As stated previously, when the Company secured its first loan, the Bank required it to give certain information respecting its financial condition. This information, checked by the Bank in an independent investigation, revealed that the Company's assets far exceeded its liabilities. Subsequent periodic reports reaffirmed this condition. The latter part of August or the early part of September, 1936, the Bank received a complete financial statement, prepared by a certified public accountant, which again showed a very strong financial condition for the Company. As of July 31, 1936, total assets were given as $230,722.70 with liabilities of $65,144.40. Reports by the Company to the Bank, after receipt of this statement, continued to show the Company with a strong asset position, assets in large part representing work actually done but for which payment had not yet been received. The appellant argues these reports should have indicated to the Bank that the Company was in unsound condition. Testimony in the record concerning them requires the opposite conclusion. In fact, moreover, the Bank continued to extend credit on their strength.

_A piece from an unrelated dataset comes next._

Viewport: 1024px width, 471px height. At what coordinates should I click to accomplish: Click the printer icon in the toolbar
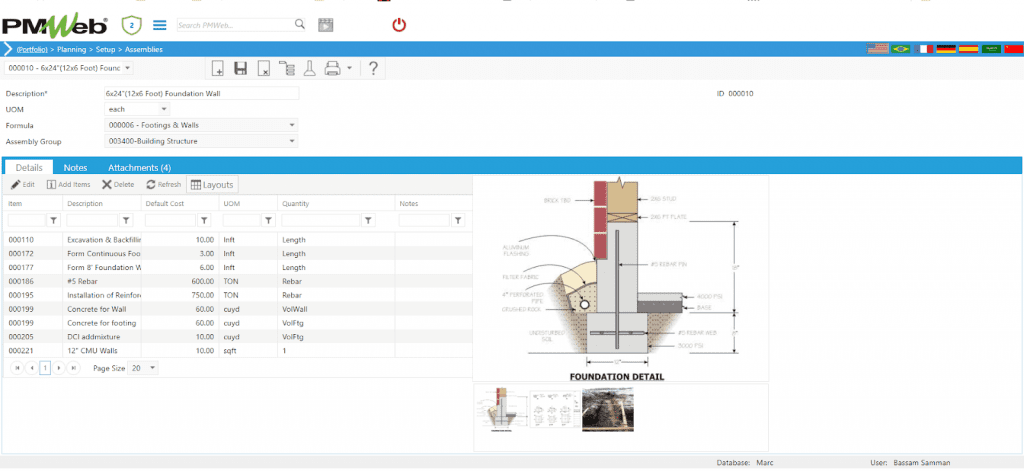tap(333, 68)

In December 1936, the Company sought an additional loan of $5,000 to meet a payroll. The contention of the appellant, that circumstances surrounding this loan should have reasonably caused a belief on the part of the Bank that the Company was then insolvent, is likewise without support in the record. Under date of December 13, 1936, the Company's Treasurer wrote the Bank requesting this loan, together with a statement of the Company's current financial condition. This letter read as follows:
"This month our estimated income is $45,000 net. From the Frederick job we expect $29,000, and from the Rock Creek Park job, $16,000.
"At the present time the sewage treatment plant at Arlington has been accepted by the consulting engineers and the P. W. A. We are awaiting the action of the Board of the County. On this job the retained percentage is $21,500. Last month's estimate, which will be paid with the final is $2,300. The approved extras to date are $3,500 with more to come. This totals $27,300 on this job.
"On the sewer job in Frederick the retained percentage is $26,900. For Rock Creek Park the percentage is $4,100. This means a total of retained percentages and approved work of $58,300. In addition to those there will be current earnings of $50,100, gross, or $45,000 net.
"Inasmuch as the last month's estimate on the sewage treatment plant will be paid with the retained percentage, it becomes necessary for us to request a loan to take care of payrolls from December 24 to January 6 of $5,000.
"Christmas falls on Friday, the 25th, and we have been requested to make our payroll on the day before Christmas instead of the due date, which is the 26th.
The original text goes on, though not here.